**Text segment**
— BEGIN —
The Microsoft Update Catalog at catalog.update.microsoft.com Provides Direct Download Access to Every Windows Security Update, Cumulative Update, Driver Package, and Hotfix Released Since 2000 Here Is the Complete Step-by-Step Process for Manually Searching, Downloading, and Installing Any KB Update on Windows 10 or Windows 11 in 2026…
The Microsoft Update Catalog is the official Microsoft repository where every Windows update including security patches, cumulative updates, driver packages, and hotfixes is stored and made available for manual download without using Windows Update’s automatic delivery system.

Located at catalog.update.microsoft.com, the catalogue allows IT administrators, enterprise users, and individual PC owners to download specific KB (Knowledge Base) updates directly to their device or to offline installation media for deployment across multiple machines on a network.
The latest entries in the catalogue as of early 2026 include the February 2026 Cumulative Update for Windows 11 version 25H2 (KB5077181) and the January 2026 Cumulative Update for Windows 10 (KB5073724) reflecting the catalogue’s up-to-date status for active Windows versions.
— END —
**Problem to work on**
In the Microsoft Update Catalog text, which KB number belongs to the February 2026 Cumulative Update for Windows 11 version 25H2?

**Data block**
— BEGIN —
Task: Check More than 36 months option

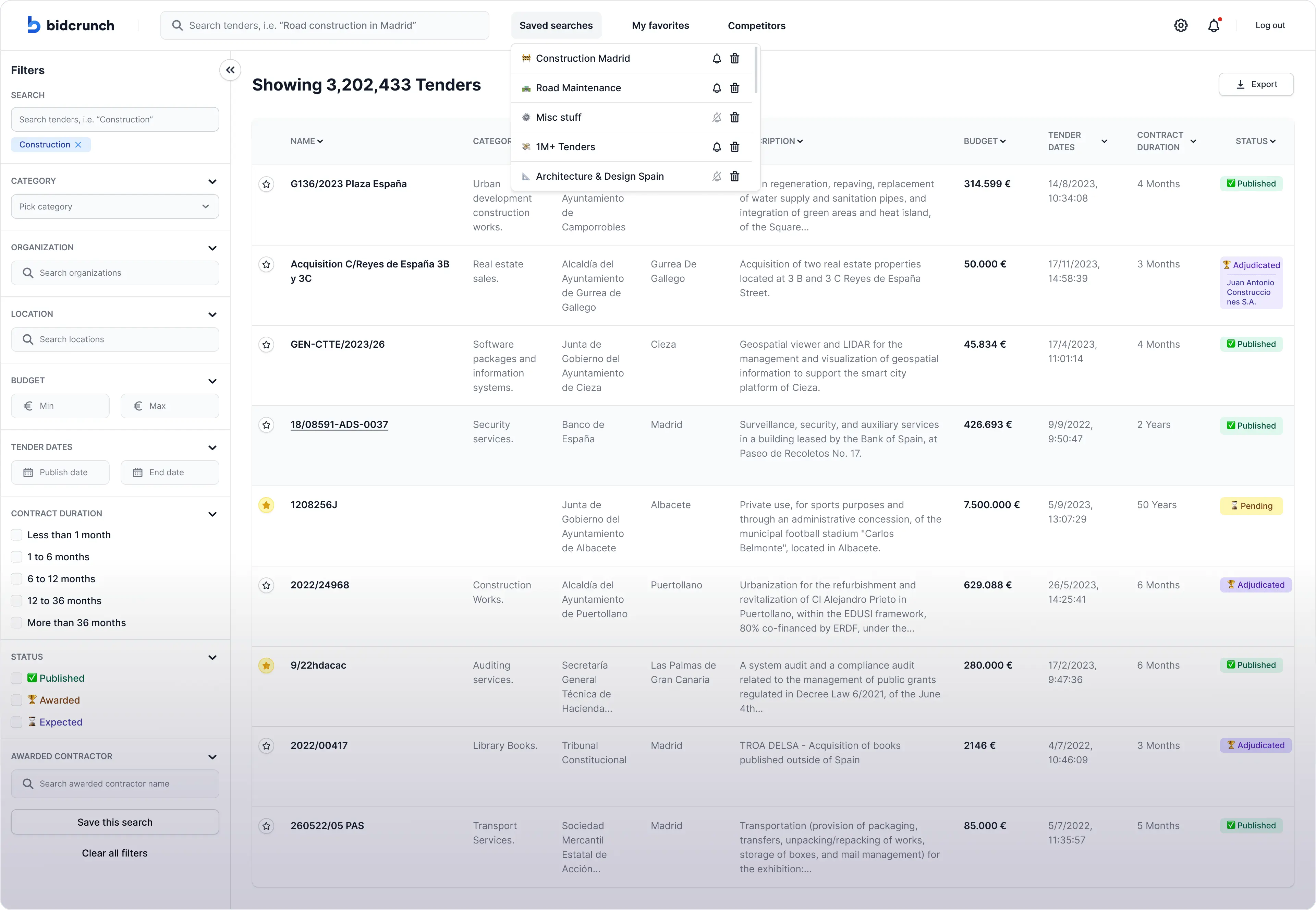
— END —
**Result for this exercise**
KB5077181